Tale situazione ha provocato una forte contrazione degli affidamenti all'economia reale della nostra regione. Non essendo in grado di recuperare una buona parte dei prestiti erogati, le banche hanno deciso di non rischiare più e hanno chiuso i rubinetti del credito, penalizzando soprattutto gli artigiani, i piccoli commercianti e il popolo delle partite Iva. Solo nell'ultimo anno (settembre 2016 su settembre 2015) gli impieghi alle imprese venete sono crollati di 5,9 miliardi di euro.

«Nel rapporto tra banche e imprese» prosegue Zabeo, «quelle di grandi dimensioni hanno sempre fatto la parte del leone, mentre le piccole e le micro, ancorché più affidabili rispetto alle altre, continuano ad avere un potere negoziale con gli istituti di credito pressoché nullo. Da ciò si evince che nel suo complesso il sistema presenta delle distorsioni molto preoccupanti che vanno assolutamente eliminate. Un’anomalia tutta italiana che si è alimentata in questi ultimi decenni attraverso il massiccio ricorso al credito relazionale; ovvero i soldi, nella stragrande maggioranza dei casi, venivano prestati agli amministratori, ai soci e ai conoscenti senza garanzie, con la complicità delle istituzioni predisposte al controllo che, colpevolmente, hanno fatto finta di non vedere il sistema di relazioni personali».

A livello territoriale, infine, la provincia che presenta il valore più alto di crediti deteriorati è Padova: al 30 settembre 2016 le sofferenze hanno toccato quota 4,1 miliardi di euro. Seguono con 3,8 miliardi Treviso e con 3,6 miliardi Verona e Vicenza. Chiude la graduatoria regionale la provincia di Belluno con 374 milioni di euro.

Se, invece, analizziamo la situazione veneta riferendoci alla quota di sofferenze causata dalla migliore clientela (il primo 10% degli affidati) troviamo al primo posto Verona (81,6 per cento). Nel secondo gradino del podio c'è Padova (81,2 ) e nel terzo Venezia (79,1) Chiude la classifica Belluno (74,1 per cento).

Dopo l’analisi dei numeri, Renato Mason, segretario della Cgia di Mestre, aggiunge: «Accogliamo con grande soddisfazione l'ipotesi di istituire una Commissione parlamentare di inchiesta che faccia chiarezza su quanto accaduto in questi ultimi anni. La fiducia nei confronti delle banche salvate con il contributo dei soldi pubblici si riconquista anche attraverso la pubblicazione dei nomi, degli importi non ancora restituiti e della quantità di aiuti che questi istituti si sono fatti carico sino a ora per le ristrutturazioni di queste aziende insolventi.

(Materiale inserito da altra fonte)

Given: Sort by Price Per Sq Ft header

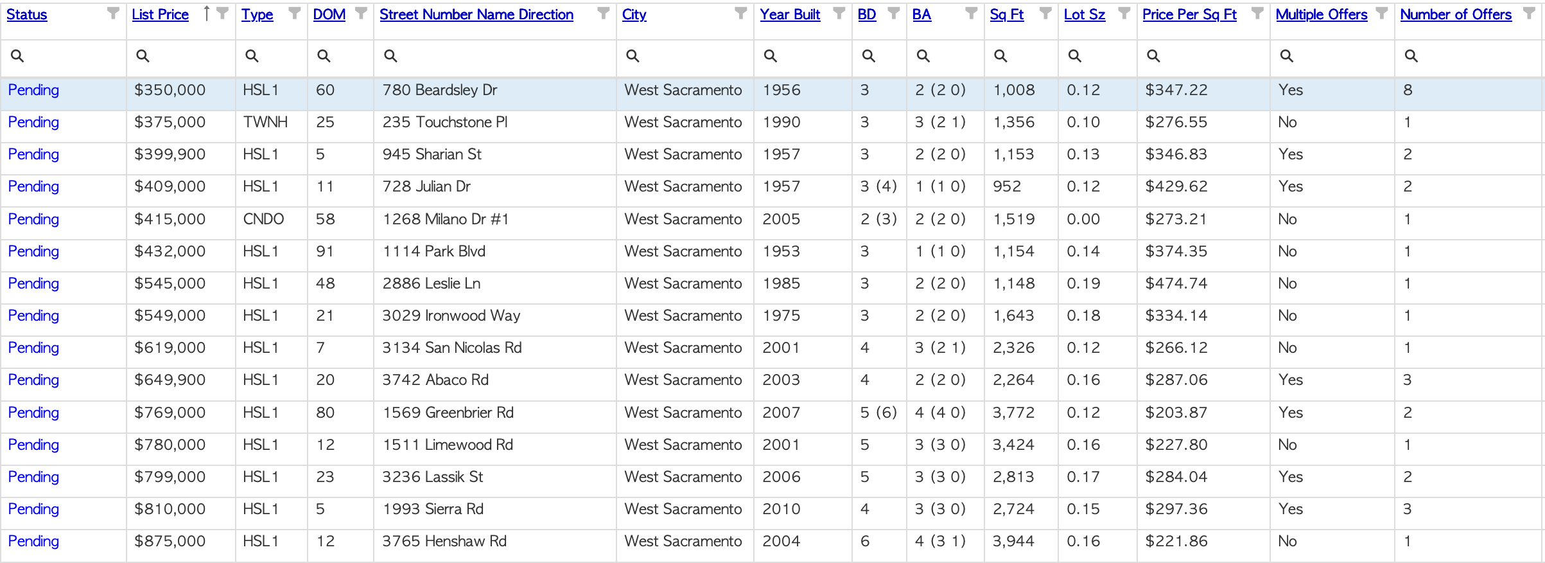Looking at the screenshot, I should [1189, 15].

Non vorremmo, infatti, che coloro che hanno contribuito a dissestare i bilanci di molti istituti ce li ritrovassimo tra qualche tempo a pontificare come maestri di vita o peggio ancora come Cavalieri del lavoro. Nel caso tutto questo non fosse possibile per una questione di privacy, auspichiamo che la Commissione parlamentare di inchiesta o una legge ad hoc consentano ai soci delle banche in difficoltà di poter comunque visionare i dati che noi abbiamo elaborato e che sono a disposizione di chiunque voglia capire le anomalie del sistema creditizio italiano». (al.sal.)